In other words, the opening up of surface area, which adds new possibilities, has drastic effects on everyday activities like manufacturing. The new applications in catalysis could lead to speeding up of manufacturing, while the new composite materials, adds more dimensions of an end product. Further, this could also lead to increased resources and could play a role in the energy sector by increasing efficiency.
What are nanomaterials?
As The Royal Society and The Royal Academy of Engineering puts it, the aim of nanoscience and nanotechnologies is to produce new or enhanced nanoscale materials. Nanomaterials are formed as a result of those materials whose properties are changed at nanoscale level.
The report from The Royal Society, a sister academy to Royal Academy of Engineering, UK’s national academy of engineering, was part of the study commissioned by the UK Government. The study covered several aspects including the developments of nanoscience and nanotechnology.
As such, nanomaterials involves elements that contain at least one nanoscale structure but includes several subcategories based on their shape and size.
According to the study from The Royal Society, nanowires, nanotubes and nanoparticles like quantum dots along with nanocrystalline materials are said to be part of nanomaterials. While these are the broader classification of nanomaterials, each of these has several sub materials like graphene, which is one of the popular forms of nanomaterials.
Graphene is an example of a nanoplate as its thickness comes under a nanoscale, but its other two dimensions are quite large.
The Integrated Nano-Science & Commodity Exchange (INSCX), a self-regulated commodity exchange devoted to trading has a wide range of nanomaterials and related commodities lists around 897 nanomaterials. The exchange states that it is adding 200 new items each week for trading, which is on the lines of other commodities such as metals, energy or agricultural products. The exchange states that it would continue to add more materials each week as its entire product range is in excess of 4,500.
As the study from MIT notes, nanoscience and nanotechnology are used in a variety of applications across diverse fields from energy to manufacturing. The university of Sydney Nano Institute further highlights how the nanoscience and the technology impacts manufacturing, energy and the environment through the continuous development of new nano and quantum materials.
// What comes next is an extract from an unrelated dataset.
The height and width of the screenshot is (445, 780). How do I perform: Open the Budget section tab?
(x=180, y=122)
Similarly, nanoscience and nanomaterials like graphene are also having a major impact in the technology field as the likes of graphene is used for various purposes including cooling and in batteries.
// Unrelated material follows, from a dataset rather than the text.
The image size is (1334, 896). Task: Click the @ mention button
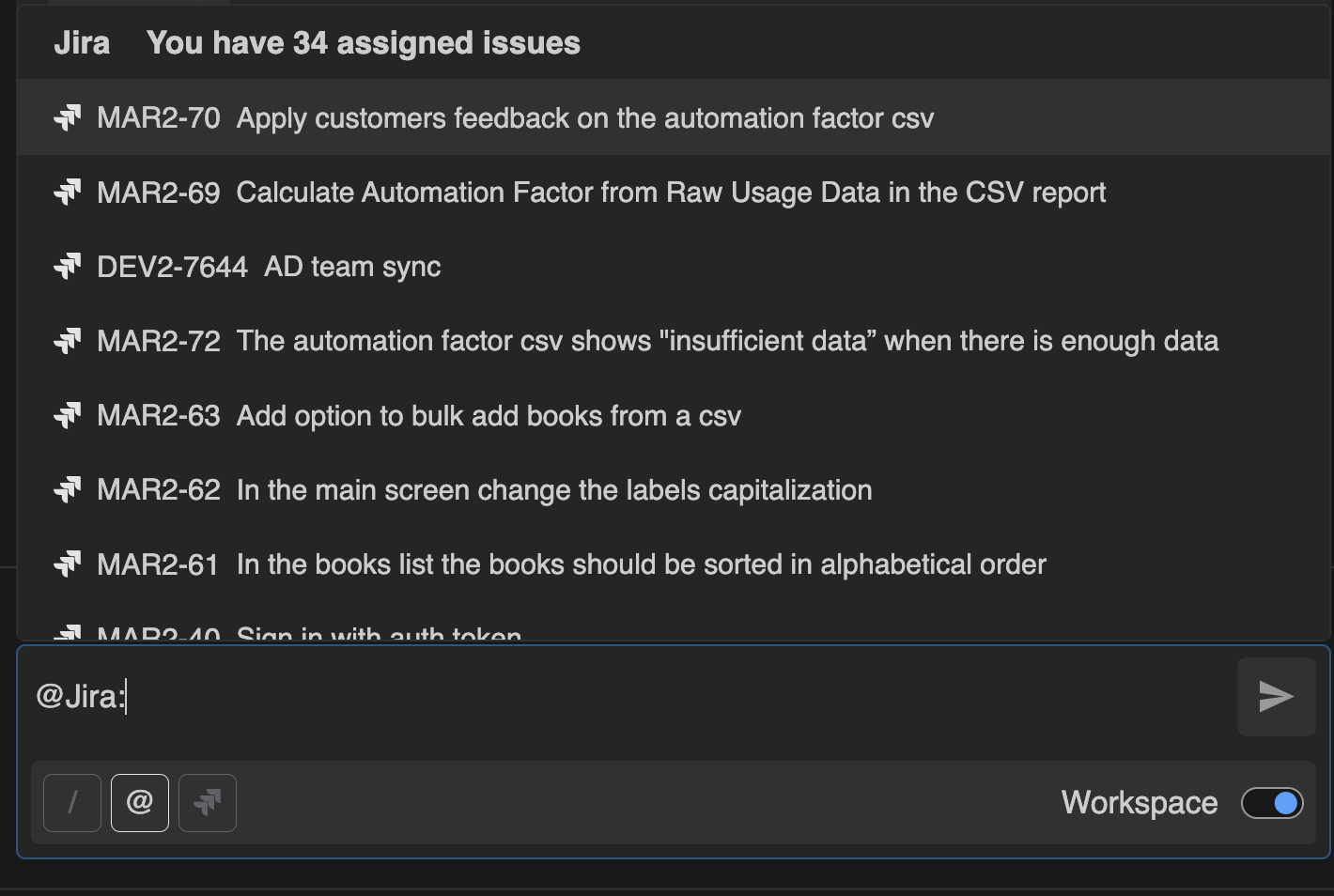click(x=140, y=803)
Zion Market Research has predicted that the global nanomaterials market will see an revenue surge to US$16.8 billion by 2022, up from US$7.3 billion in 2016.
In the US, the National Nanotechnology Initiative (NNI), a US government research and development initiative that involves 20 federal and independent agencies, has received cumulative funding of US$27 billion since 2001 to advance research and development of nanoscale projects. In August 2018, NNI said that the 2019 Budget supports nanoscale science and technology research and development at 12 of its agencies.
Investing in nanoscience
With growth predicted across multiple areas and industries and with researchers and institutes working on developing the nanoscience field, investors have several stocks for their investment consideration.
Investors can look at the most popular nanomaterial, graphene companies like Applied Graphene Materials (LSE:AGM,OTC Pink:APGMF), Haydale Graphene Industries (LSE:HAYD). Further, investors can also consider nanotech investing stocks, such as NanoViricides (NYSE:NNVC), Nanophase Technologies (OTCQB:NANX), Sona Nanotech (CSE:SONA,OTC Pink:LMTCF).